Ditching the welfare pledge would be liberating, because if Osborne scraps that one promise he will suddenly have lots of options before him. He could go a bit easier on the deficit, by eating into some of the wiggle room he’s left himself in case of economic surprises. But he might reject this first option, given the government’s entire political and economic strategy is based on smashing the deficit.

Instead, he could delay planned tax giveaways for the rich, which you might think he’d consider too toxic when directly juxtaposed to cuts for the poor. It has been quickly forgotten that the summer budget included, alongside the tax credit reforms, almost £6 billion of tax cuts, half of which only benefit shareholders and rich households. If Osborne puts those plans on ice, at least for now, his welfare problems would largely melt away.

Even if those giveaways for the rich must stay, there’s a third option: distribute the fiscal pain evenly across more households. Osborne can do this at a stroke, if he examines the welfare payments and tax reliefs that typical families receive side-by-side. For both are measures aimed at raising family living standards and both cost billions of pounds.
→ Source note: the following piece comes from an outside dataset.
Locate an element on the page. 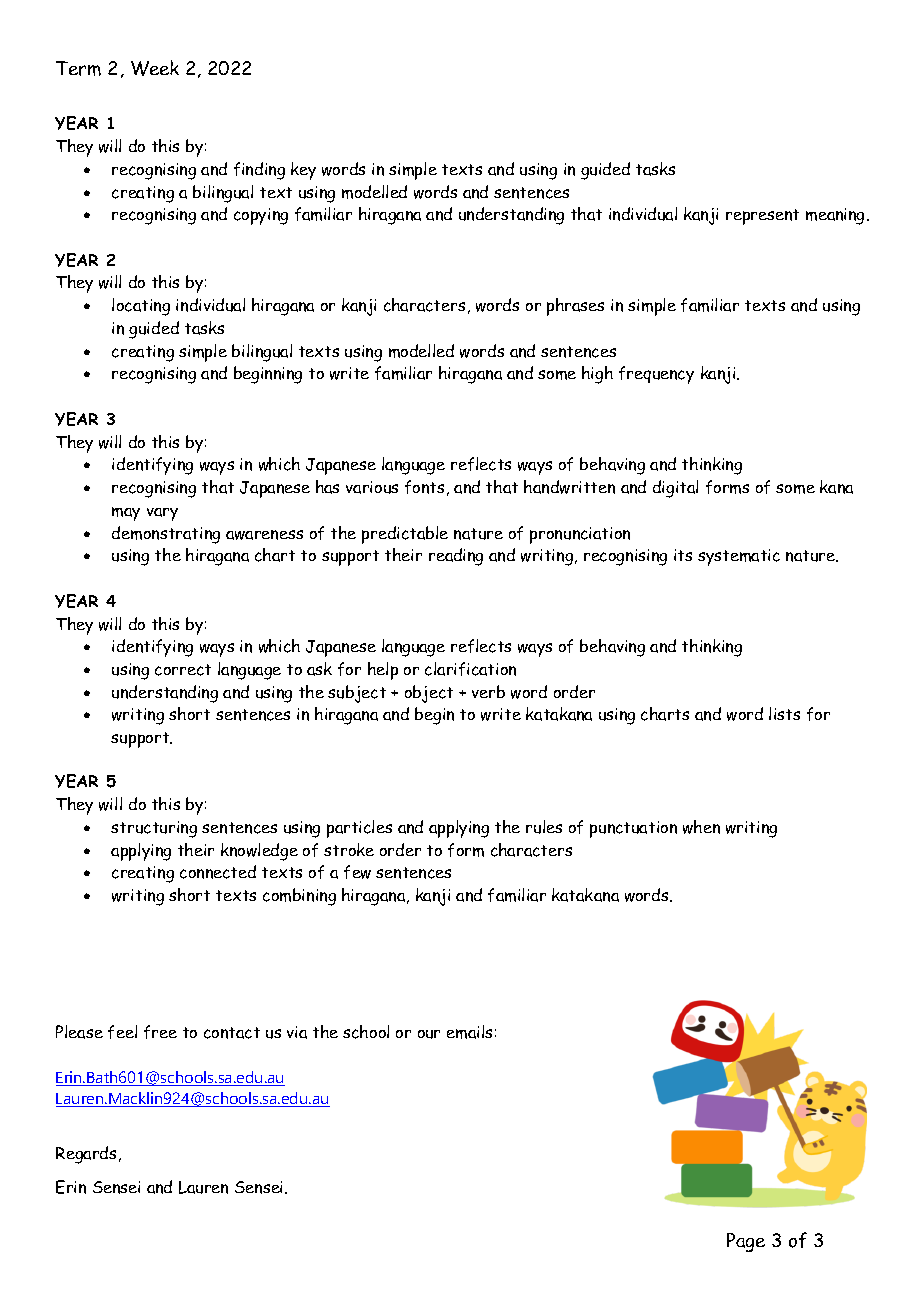 The height and width of the page is (1308, 924). Page is located at coordinates (746, 1242).
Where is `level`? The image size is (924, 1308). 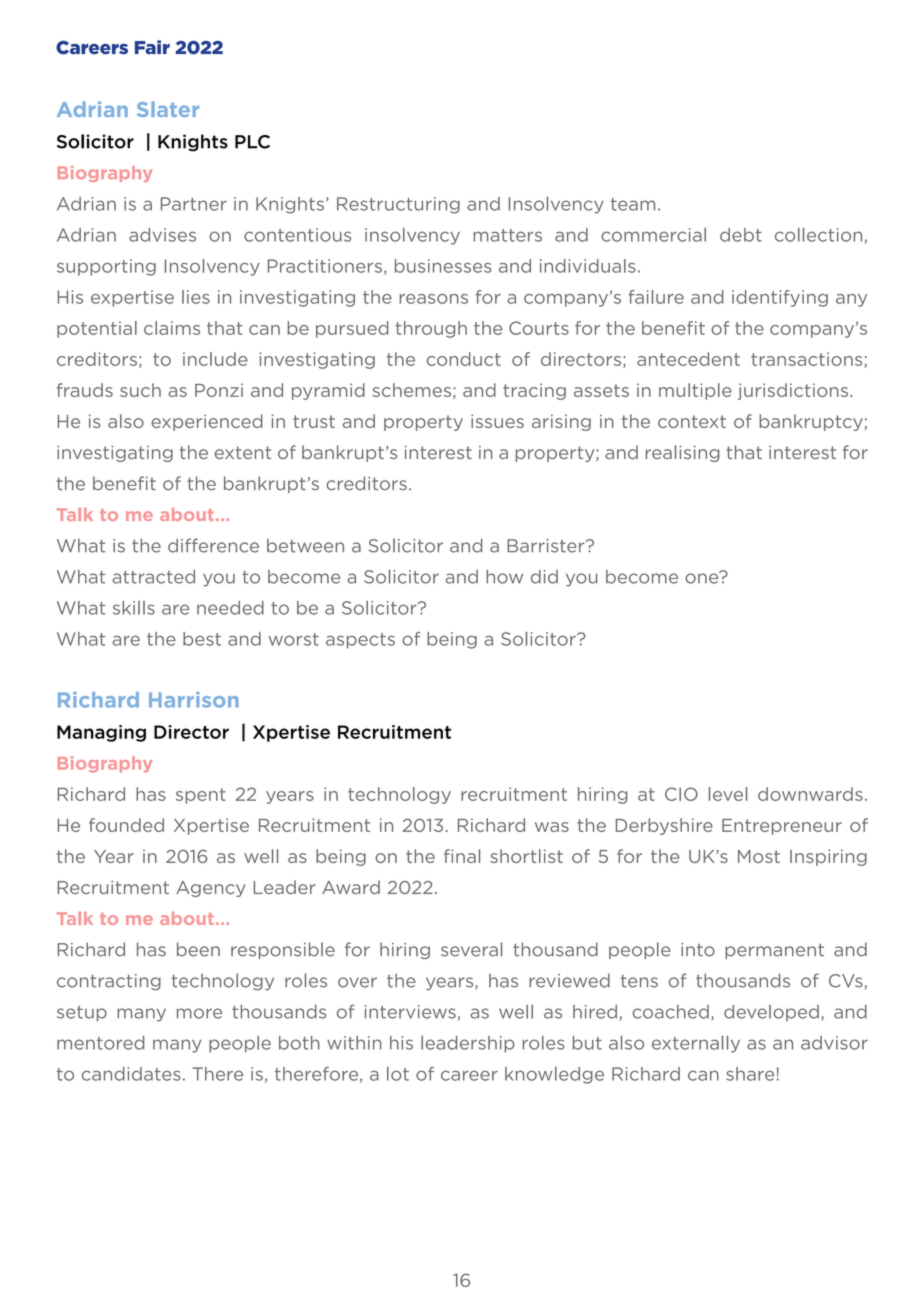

Indeed tax reliefs cost more. The exchequer spends £94 billion on social security for children and working-age households. But it foregoes £138 billion on exempting the first portion of earnings from income tax and national insurance and a further £29 billion on the major VAT exemptions. By the end of the parliament, Osborne will be forgoing in the region of £30 billion each year just as a result of his 10 year programme of personal allowance increases. It will almost double in value from £6,500 in 2010 to £12,500 in 2020 and every one hundred pounds increase costs the government £800 million in revenue.

Once you start to think about tax reliefs and welfare in the round, finding three or four billion pounds becomes a much easier task. The chancellor just needs to see past the shibboleth of the right, that less tax is good and more spending bad. When tax reliefs and cash transfers go to the same people, they are effectively identical.

As a start, the chancellor could just delay his latest increase to the personal allowance by a year or so. The rise announced in the summer budget alone will cost the Treasury more than £1 billion in tax credit cuts. Tax reliefs are spread thinly and this is extra money people do not yet have, so this measure would be pain free, certainly when compared to the tax credit cuts they would replace.

But until George Osborne can see that tax reliefs and benefits do the same thing he will be a prisoner of his own imagination, as well as a promise he probably never meant to keep. The ground around the chancellor is littered with options far better than his tax credit cuts. If he chooses it, he can be free.

Andrew Harrop

Andrew Harrop is general secretary of the Fabian Society.